Updated on: 2/22/2019
According to data from child safety watchdog groups, laundry and dishwasher detergent pods are causing hundreds of poisoning-related injuries to children each and every week throughout the United States.
In a recent investigative report published in Pediatrics, researchers found that 17,000 children under the age of six have required some sort of medical attention related to a detergent pod between 2012 and 2013. According to the study, more than 80 percent of those children who were injured had actually swallowed an entire detergent pod.
The common injuries include difficulty breathing, severe eye burns and abrasions, excessive vomiting, loss of consciousness, and even vision loss. While some of these injuries are minor and temporary, others can be much more serious and have long-lasting effects.
Safety Advocates Explain Contributing Factors
Kate Carr, President and CEO of Safe Kids Worldwide, says that a child’s explorative instincts and natural tendency to touch and taste is one of the driving forces behind the spike in injuries.

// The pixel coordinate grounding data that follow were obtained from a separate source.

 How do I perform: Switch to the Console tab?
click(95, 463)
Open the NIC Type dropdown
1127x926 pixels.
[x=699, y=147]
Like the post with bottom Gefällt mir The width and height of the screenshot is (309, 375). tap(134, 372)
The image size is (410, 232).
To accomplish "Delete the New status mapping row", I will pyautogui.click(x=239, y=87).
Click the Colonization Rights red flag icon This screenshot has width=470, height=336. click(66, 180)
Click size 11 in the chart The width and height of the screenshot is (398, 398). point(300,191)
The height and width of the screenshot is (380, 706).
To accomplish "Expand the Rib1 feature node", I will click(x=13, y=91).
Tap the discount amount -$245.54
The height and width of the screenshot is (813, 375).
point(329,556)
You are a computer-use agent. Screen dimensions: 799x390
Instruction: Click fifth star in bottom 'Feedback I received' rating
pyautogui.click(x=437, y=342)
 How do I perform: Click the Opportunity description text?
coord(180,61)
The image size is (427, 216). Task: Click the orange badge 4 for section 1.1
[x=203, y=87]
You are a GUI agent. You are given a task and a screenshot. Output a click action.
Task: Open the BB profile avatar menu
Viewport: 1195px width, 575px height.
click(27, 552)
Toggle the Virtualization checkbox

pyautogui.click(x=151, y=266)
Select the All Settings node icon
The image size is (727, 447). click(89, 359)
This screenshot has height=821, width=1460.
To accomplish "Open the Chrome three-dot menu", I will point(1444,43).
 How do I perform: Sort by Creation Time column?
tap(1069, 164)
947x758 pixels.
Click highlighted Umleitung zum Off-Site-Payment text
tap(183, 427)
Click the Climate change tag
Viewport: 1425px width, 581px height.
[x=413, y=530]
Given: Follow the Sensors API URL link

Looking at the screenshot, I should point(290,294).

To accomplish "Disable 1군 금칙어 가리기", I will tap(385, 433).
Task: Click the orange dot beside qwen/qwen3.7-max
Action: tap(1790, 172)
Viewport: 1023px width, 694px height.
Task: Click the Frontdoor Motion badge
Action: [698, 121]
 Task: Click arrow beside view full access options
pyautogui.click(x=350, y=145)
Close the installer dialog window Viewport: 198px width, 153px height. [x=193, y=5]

“Young children are explorers and they like to put everything in their mouths and so liquid laundry packets which dissolve in water can either dissolve on wet fingers or dissolve when they are put into the mouth,” Carr said. “When that happens, there can be some serious consequences for young children.”
Carr says toddlers are most susceptible to accidental poisonings. Because toddlers are much smaller and more fragile, the effects of an accidental poisoning from a laundry detergent pod can be much more severe.
“There were 32,000 calls to the poison help line for kids 5 and under, but the greatest risk is for kids who are 1- and 2-years-old,” Carr added.
Safe Kids Worldwide and Procter & Gamble, one of the world’s largest manufacturers of detergent pods, have teamed up to spread awareness about the issue and teach parents how they can help prevent these tragic accidents from happening. Below is a list of tips that the groups have published in the hopes of better educating parents and kids alike:
Tips to Keep Children Safe from Detergent Pods:
1. Lock up liquid laundry packets and keep out of reach of children.
In 36% of the calls made between 2012-2015, loose packets were discovered outside of the container.
2. Keep laundry pods in their original container.
Containers should be secured at all times. No matter how convenient leaving the top open may be, resist the urge and make sure it is tightly fastened.
3. Have a child under the age of 5? Store traditional detergent in your home instead.
This will help eliminate any chance of them swallowing a pod.
4. Wash the child's face, hands and mouth if there is contact with a pod.
Then call the Poison Control hotline: 1-800-222-1222.